Um Congresso à medida do líder

Comentário

Foto
Paulo Pimenta

Paulo Portas só pode ser um líder satisfeito. Ninguém lhe disputou a liderança, mas sai de Oliveira do Bairro com um plural Conselho Nacional, que funciona como um parlamento partidário. Continua sem um opositor explícito e consequente, sendo reeleito com uma percentagem de 85,93%. Tão bom ou até melhor que isto, conseguiu que um congresso que se previa entediante e sem nenhuma tensão, aquecesse na noite de sábado, quando no pavilhão de Oliveira do Bairro, Filipe Anacoreta Correia anunciou que mantinha a sua moção a votos e ameaçou que poderia mesmo candidatar-se à liderança.

Horas depois, fechadas as urnas e terminado o voto secreto, a moção de Portas tinha 82% e Anacoreta obtinha 16,6%. Mas o opositor oficial a Portas não levou às últimas consequências a sua disponibilidade e limitou-se a apresentar, pela terceira vez, lista ao Conselho Nacional, não candidatando uma equipa à Comissão Política e a si mesmo a presidente deste órgão, ou seja, a líder do partido.

Anacoreta Correia cumpriu assim o papel que tem sido o seu, neste segundo consulado de Portas à frente do CDS, ser oposição oficial nas ideias, mas nunca assumir a disputa real do poder partidário. E mesmo aqui, perdeu três conselheiros, elegendo apenas nove. Portas viu ainda a sua reeleição ser brindada com a apresentação de mais uma lista ao Conselho Nacional, que elegeu três nomes, um deles Martim Borges de Freitas, que há mais de vinte anos sucedeu a Manuel Monteiro na liderança da então Juventude Centrista e foi secretário-geral de Ribeiro e Castro, e que reunia vários militantes que se inserem na linha democrata-cristã do CDS.

Protagonizando uma oposição interna que se apresenta como radical e defensora de uma ruptura de sistema, Anacoreta Correia agitou pouco um partido que está cimentado em torno de Portas há cerca de duas décadas – lembremo-nos que mesmo antes de ser militante do CDS, Portas colaborou activamente na reconstrução ideológica deste partido feita pela direcção de Manuel Monteiro. É certo que algumas das cedências que a direcção Portas tem feito no Governo podem até ter engrossado os apoios à moção de Anacoreta, que assume frontalmente, por exemplo, a rejeição da coligação pré-eleitoral entre o CDS e o PSD para as europeias.

Mas na prática, os resultados de Anacoreta e de Borges de Freitas ajudam Portas a poder justificar que o CDS não é um partido monolítico. E os resultados para o Conselho Nacional favorecem também a leitura da pluralidade interna no órgão de direcção que é suposto precisamente espelhar as matizes de opinião e até as tendências de orientação política e ideológica interna.

+ + + + + + +

→ TAREFA ESCRITA 1
Transcreva, do comentário sobre o congresso do CDS, tudo desde "Anacoreta Correia cumpriu" até "democrata-cristã do CDS.", inclusive.

→ REGISTOS FORNECIDOS
+ + + + + + +

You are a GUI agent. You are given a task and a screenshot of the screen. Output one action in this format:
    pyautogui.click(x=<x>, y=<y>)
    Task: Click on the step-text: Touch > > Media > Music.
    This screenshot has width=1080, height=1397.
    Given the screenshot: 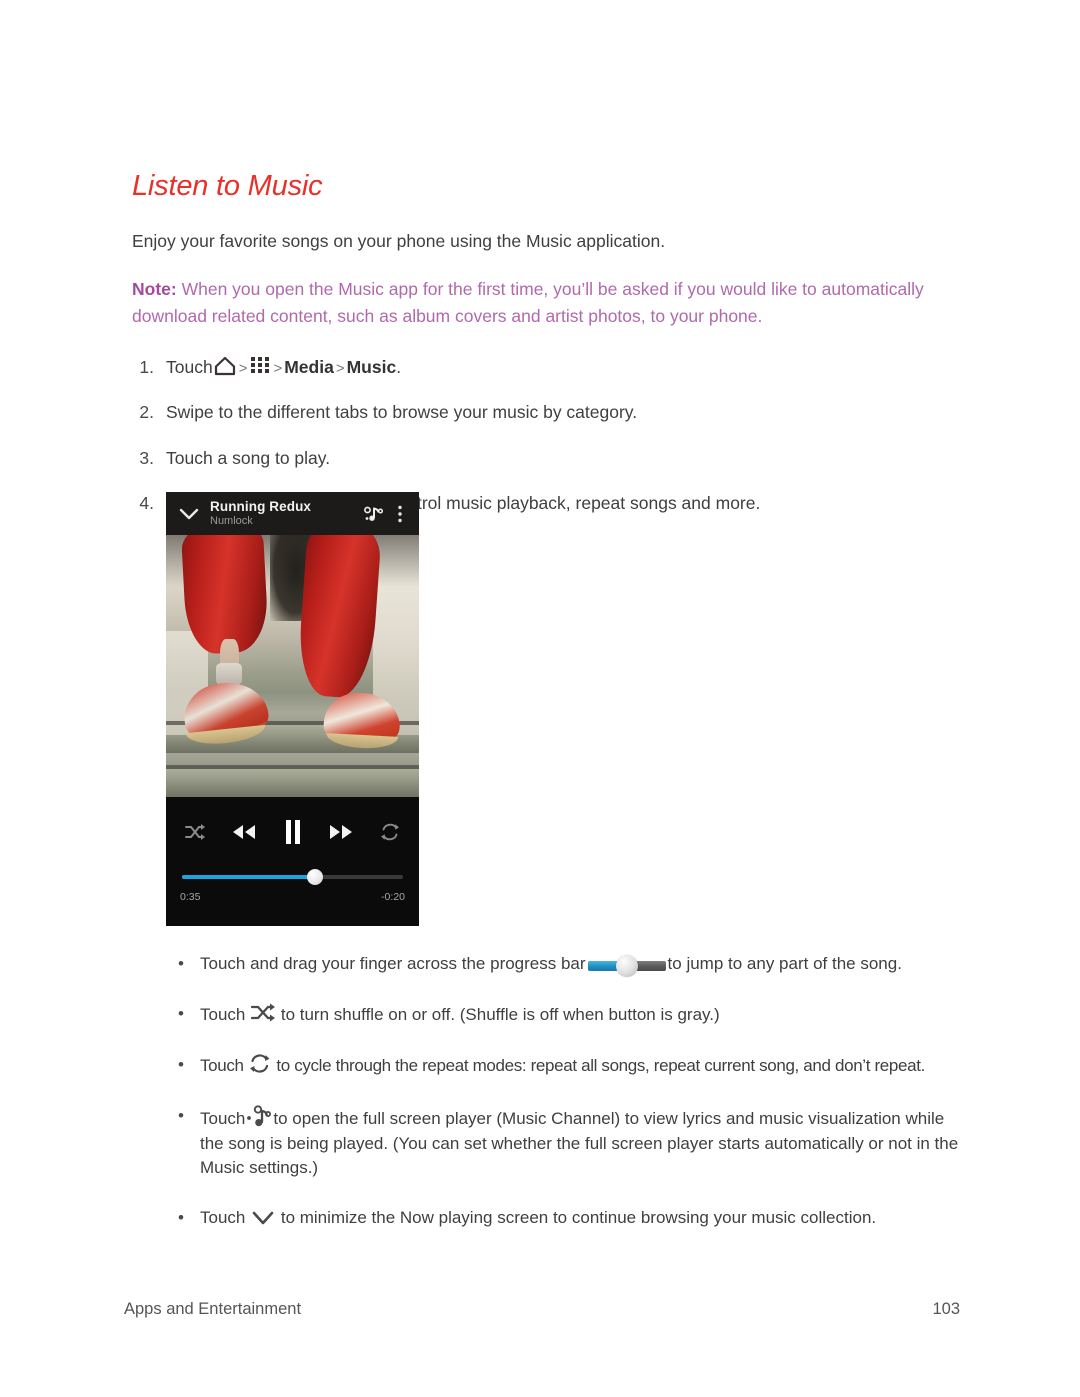 What is the action you would take?
    pyautogui.click(x=563, y=368)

+ + + + + + +

→ TAREFA ESCRITA 2
Coloque numa lista numerada tudo o que vai do início dos registos até à linha que contém "This screenshot has", inclusive, deixando de fora as linhas em branco.

→ RESOLUÇÃO DA TAREFA 1
Anacoreta Correia cumpriu assim o papel que tem sido o seu, neste segundo consulado de Portas à frente do CDS, ser oposição oficial nas ideias, mas nunca assumir a disputa real do poder partidário. E mesmo aqui, perdeu três conselheiros, elegendo apenas nove. Portas viu ainda a sua reeleição ser brindada com a apresentação de mais uma lista ao Conselho Nacional, que elegeu três nomes, um deles Martim Borges de Freitas, que há mais de vinte anos sucedeu a Manuel Monteiro na liderança da então Juventude Centrista e foi secretário-geral de Ribeiro e Castro, e que reunia vários militantes que se inserem na linha democrata-cristã do CDS.

→ RESOLUÇÃO DA TAREFA 2
1. You are a GUI agent. You are given a task and a screenshot of the screen. Output one action in this format:
2.     pyautogui.click(x=<x>, y=<y>)
3.     Task: Click on the step-text: Touch > > Media > Music.
4.     This screenshot has width=1080, height=1397.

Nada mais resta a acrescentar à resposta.